PROBLEM DETAILS ::
In your copy of the data, omit the pictures and keep all else exactly as given.

------ THE DATA

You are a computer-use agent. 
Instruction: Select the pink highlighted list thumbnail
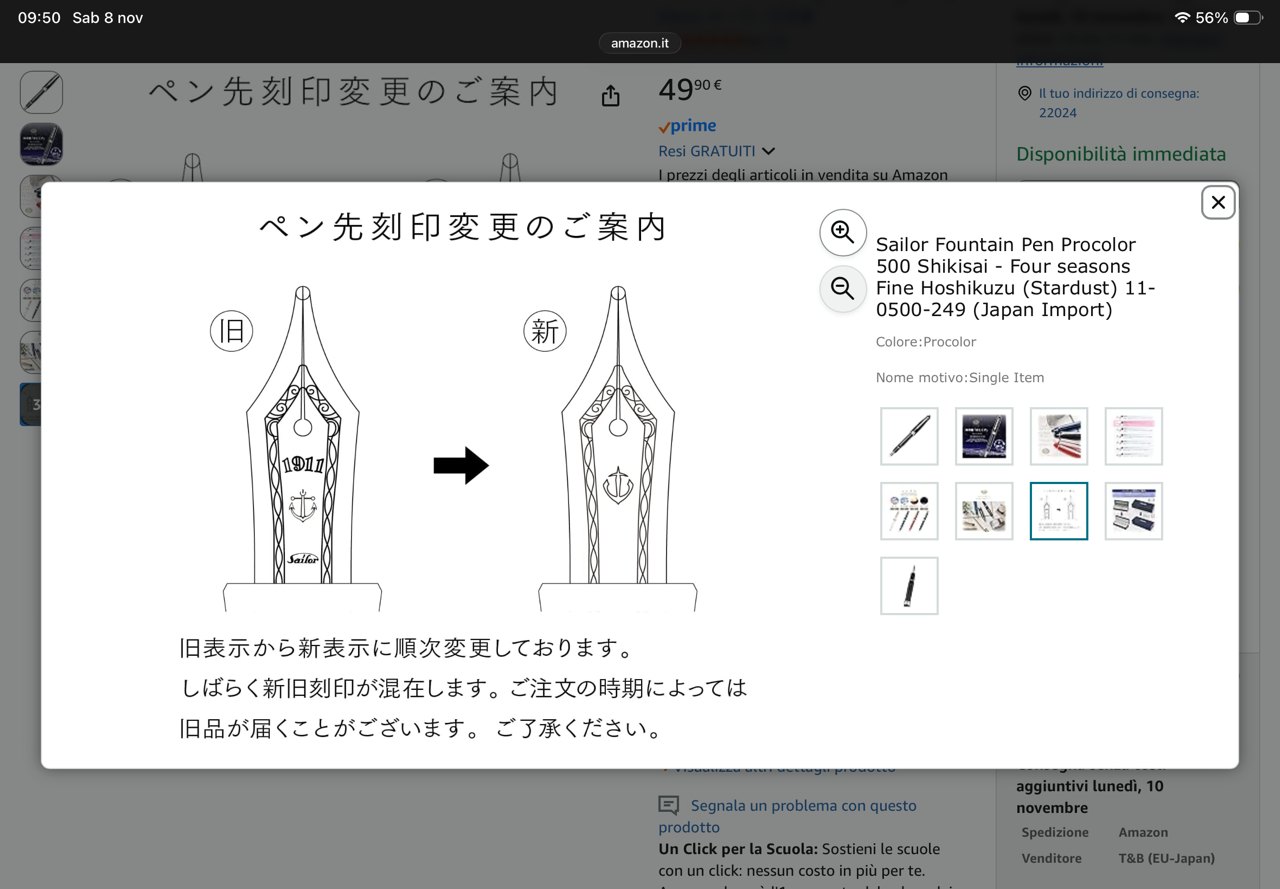click(x=1133, y=436)
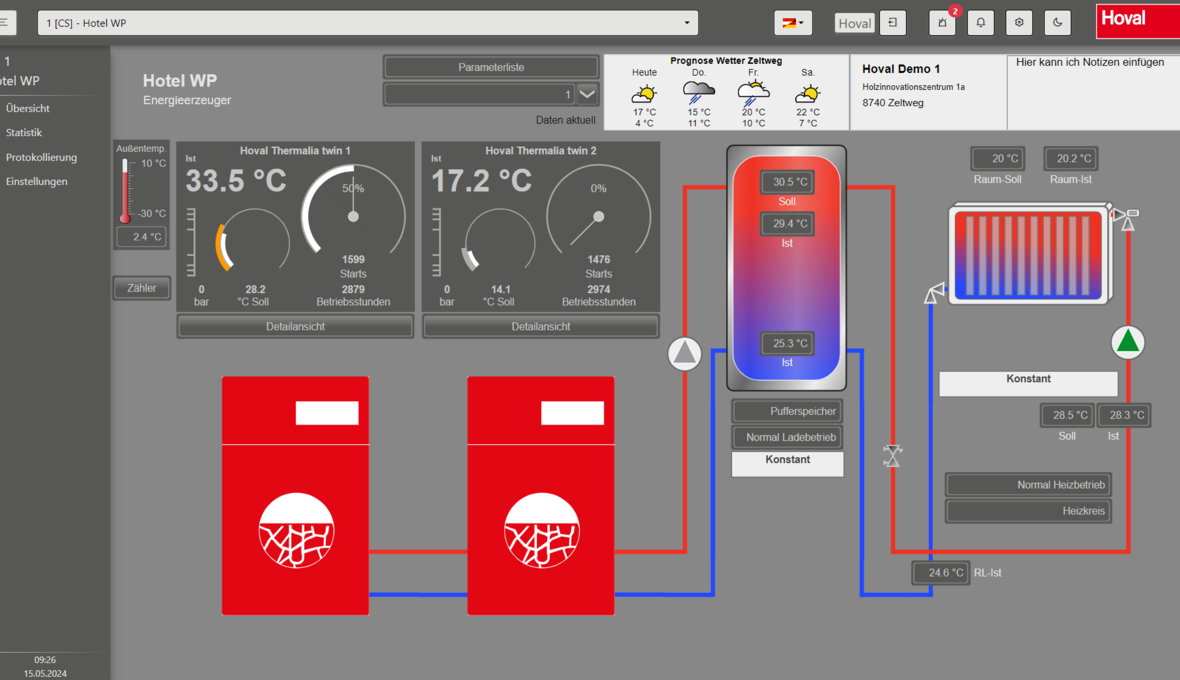The width and height of the screenshot is (1180, 680).
Task: Click the logout icon next to Hoval
Action: click(892, 23)
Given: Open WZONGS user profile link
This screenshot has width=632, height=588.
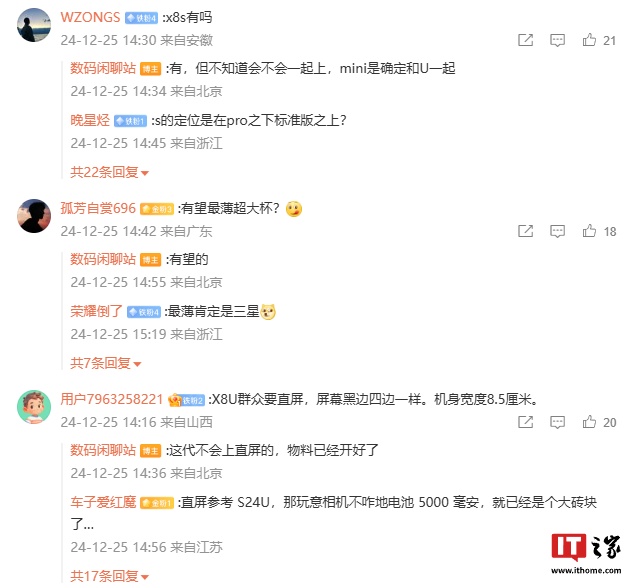Looking at the screenshot, I should click(x=90, y=17).
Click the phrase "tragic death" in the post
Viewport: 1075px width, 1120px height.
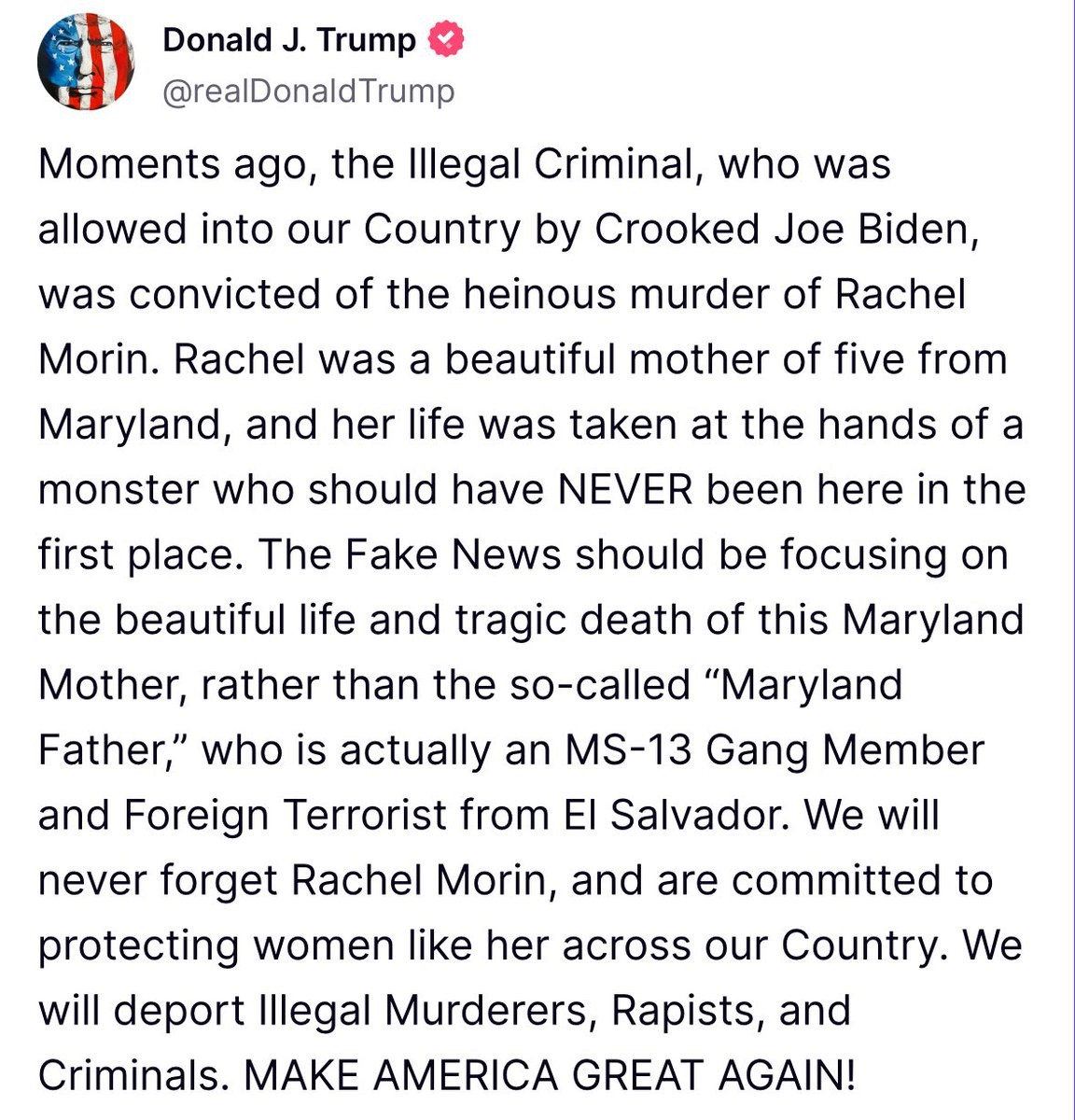pyautogui.click(x=546, y=621)
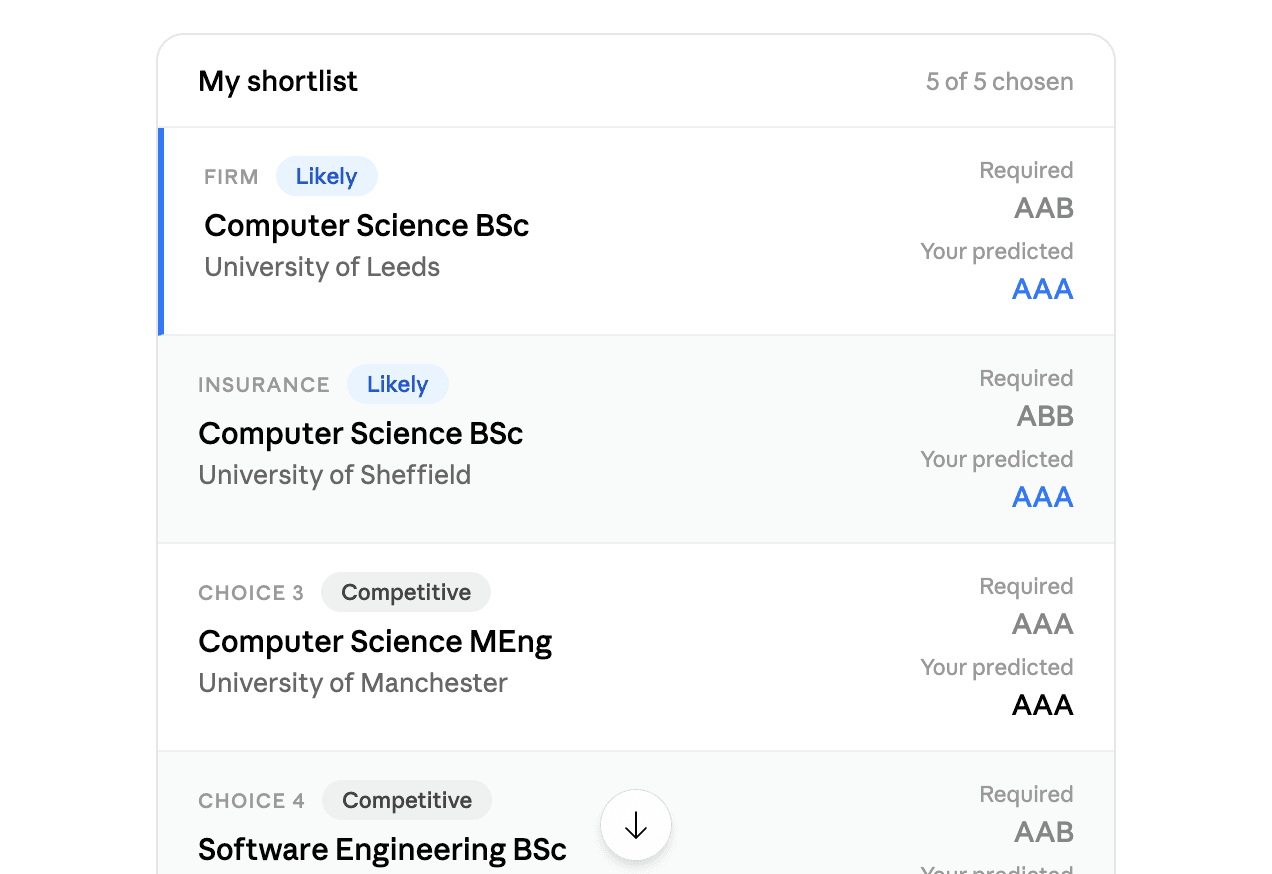1272x874 pixels.
Task: Click the Competitive badge on Choice 3
Action: [405, 593]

------------

RESPONSE AREA ::
You are a computer-use agent. 
Instruction: Select the pink highlighted list thumbnail
click(x=1133, y=436)
The width and height of the screenshot is (1180, 680).
Task: Click the logout icon next to Hoval
Action: click(892, 23)
Given: Open WZONGS user profile link
This screenshot has width=632, height=588.
Looking at the screenshot, I should click(x=90, y=17).
Click the phrase "tragic death" in the post
Viewport: 1075px width, 1120px height.
pyautogui.click(x=546, y=621)
1272x874 pixels.
Task: Click the Competitive badge on Choice 3
Action: [405, 593]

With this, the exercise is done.